Hey Ihr frischgebackenen Eltern - verwöhnt Euer Baby ruhig!
Wenn ein Säugling weint, fragen sich Eltern häufig, ob sie das Baby beruhigen oder es sich selbst beruhigen lassen sollen. Wenn sie auf jedes Schluchzen reagieren, wird das Baby dann nicht noch mehr weinen? Verwöhnt man das Baby damit nicht? Dieses allgemeine Fragezeichen hören wir auch in unseren Dunstan Eltern-Workshops immer wieder aus unsicheren Fragen heraus.

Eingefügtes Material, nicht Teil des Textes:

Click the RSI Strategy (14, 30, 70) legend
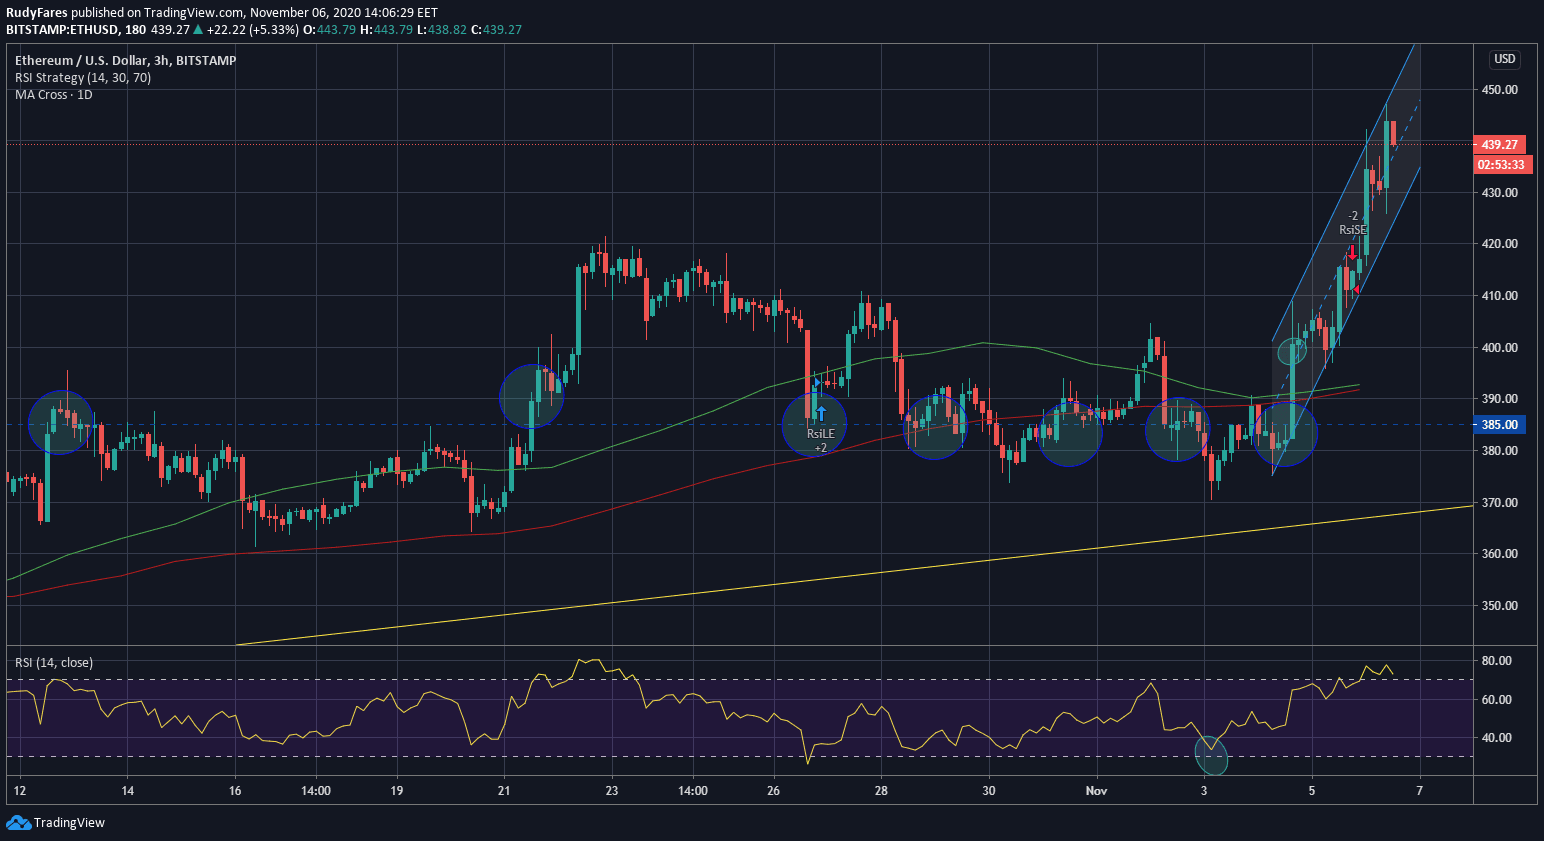Image resolution: width=1544 pixels, height=841 pixels. pyautogui.click(x=83, y=78)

Als Professorin für Kindesentwicklung und Familienwissenschaft an der Universität von West Virginia hörte auch Amy Root diese Fragen sehr oft. Die Vorstellung, ein Baby zu verwöhnen, ist nicht nur bei ihr in den USA, sondern auch hierzulande nach wie vor weit verbreitet. Und dass, obwohl es längst erwiesen ist, dass Säuglinge, deren Eltern verlässlich auf ihre Bedürfnisse eingehen, sich später im Leben besser selbst beruhigen können. So erleben wir es auch bei der Dunstan Babysprache und den Kindern, die wir von Anfang an mit dieser Methode begleiten durften.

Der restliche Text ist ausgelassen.